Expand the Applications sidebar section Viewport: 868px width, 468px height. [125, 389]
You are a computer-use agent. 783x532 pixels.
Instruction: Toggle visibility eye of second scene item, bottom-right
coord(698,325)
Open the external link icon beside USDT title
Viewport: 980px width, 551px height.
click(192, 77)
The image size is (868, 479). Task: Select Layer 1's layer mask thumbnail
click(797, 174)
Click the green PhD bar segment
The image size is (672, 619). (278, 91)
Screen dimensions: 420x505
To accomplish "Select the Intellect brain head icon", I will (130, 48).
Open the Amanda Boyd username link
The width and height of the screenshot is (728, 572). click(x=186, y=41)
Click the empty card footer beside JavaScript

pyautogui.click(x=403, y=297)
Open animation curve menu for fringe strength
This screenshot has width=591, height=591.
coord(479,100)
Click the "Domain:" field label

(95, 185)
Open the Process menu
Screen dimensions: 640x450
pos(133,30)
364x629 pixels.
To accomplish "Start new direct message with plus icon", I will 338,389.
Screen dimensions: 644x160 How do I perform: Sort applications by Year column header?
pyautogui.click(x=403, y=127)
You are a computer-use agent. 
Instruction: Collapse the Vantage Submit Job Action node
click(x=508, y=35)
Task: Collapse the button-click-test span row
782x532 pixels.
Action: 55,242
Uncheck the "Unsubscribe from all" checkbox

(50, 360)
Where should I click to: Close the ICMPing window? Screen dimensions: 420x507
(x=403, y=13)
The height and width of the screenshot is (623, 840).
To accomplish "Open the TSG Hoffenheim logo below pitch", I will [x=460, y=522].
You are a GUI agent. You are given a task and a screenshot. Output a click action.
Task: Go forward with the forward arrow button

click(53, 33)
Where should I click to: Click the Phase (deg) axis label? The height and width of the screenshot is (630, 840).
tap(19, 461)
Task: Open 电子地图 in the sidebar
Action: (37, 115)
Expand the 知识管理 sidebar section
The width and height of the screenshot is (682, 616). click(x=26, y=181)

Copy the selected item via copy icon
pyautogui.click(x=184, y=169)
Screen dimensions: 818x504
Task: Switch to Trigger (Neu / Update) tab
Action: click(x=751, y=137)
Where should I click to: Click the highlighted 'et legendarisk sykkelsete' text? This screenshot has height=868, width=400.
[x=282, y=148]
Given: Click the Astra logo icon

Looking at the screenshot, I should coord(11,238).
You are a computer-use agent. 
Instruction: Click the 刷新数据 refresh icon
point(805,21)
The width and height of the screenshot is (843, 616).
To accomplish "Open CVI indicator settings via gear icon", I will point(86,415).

__________

■ Given exercise
Recast all of the data above as a JSON list of strings, one string per line, leaving out the blank lines.

■ Solution to the problem
[
  "Expand the Applications sidebar section Viewport: 868px width, 468px height. [125, 389]",
  "You are a computer-use agent. 783x532 pixels.",
  "Instruction: Toggle visibility eye of second scene item, bottom-right",
  "coord(698,325)",
  "Open the external link icon beside USDT title",
  "Viewport: 980px width, 551px height.",
  "click(192, 77)",
  "The image size is (868, 479). Task: Select Layer 1's layer mask thumbnail",
  "click(797, 174)",
  "Click the green PhD bar segment",
  "The image size is (672, 619). (278, 91)",
  "Screen dimensions: 420x505",
  "To accomplish \"Select the Intellect brain head icon\", I will (130, 48).",
  "Open the Amanda Boyd username link",
  "The width and height of the screenshot is (728, 572). click(x=186, y=41)",
  "Click the empty card footer beside JavaScript",
  "pyautogui.click(x=403, y=297)",
  "Open animation curve menu for fringe strength",
  "This screenshot has width=591, height=591.",
  "coord(479,100)",
  "Click the \"Domain:\" field label",
  "(95, 185)",
  "Open the Process menu",
  "Screen dimensions: 640x450",
  "pos(133,30)",
  "364x629 pixels.",
  "To accomplish \"Start new direct message with plus icon\", I will 338,389.",
  "Screen dimensions: 644x160 How do I perform: Sort applications by Year column header?",
  "pyautogui.click(x=403, y=127)",
  "You are a computer-use agent. ",
  "Instruction: Collapse the Vantage Submit Job Action node",
  "click(x=508, y=35)",
  "Task: Collapse the button-click-test span row",
  "782x532 pixels.",
  "Action: 55,242",
  "Uncheck the \"Unsubscribe from all\" checkbox",
  "(50, 360)",
  "Where should I click to: Close the ICMPing window? Screen dimensions: 420x507",
  "(x=403, y=13)",
  "The height and width of the screenshot is (623, 840).",
  "To accomplish \"Open the TSG Hoffenheim logo below pitch\", I will [x=460, y=522].",
  "You are a GUI agent. You are given a task and a screenshot. Output a click action.",
  "Task: Go forward with the forward arrow button",
  "click(53, 33)",
  "Where should I click to: Click the Phase (deg) axis label? The height and width of the screenshot is (630, 840).",
  "tap(19, 461)",
  "Task: Open 电子地图 in the sidebar",
  "Action: (37, 115)",
  "Expand the 知识管理 sidebar section",
  "The width and height of the screenshot is (682, 616). click(x=26, y=181)",
  "Copy the selected item via copy icon",
  "pyautogui.click(x=184, y=169)",
  "Screen dimensions: 818x504",
  "Task: Switch to Trigger (Neu / Update) tab",
  "Action: click(x=751, y=137)",
  "Where should I click to: Click the highlighted 'et legendarisk sykkelsete' text? This screenshot has height=868, width=400.",
  "[x=282, y=148]",
  "Given: Click the Astra logo icon",
  "Looking at the screenshot, I should coord(11,238).",
  "You are a computer-use agent. ",
  "Instruction: Click the 刷新数据 refresh icon",
  "point(805,21)",
  "The width and height of the screenshot is (843, 616).",
  "To accomplish \"Open CVI indicator settings via gear icon\", I will point(86,415)."
]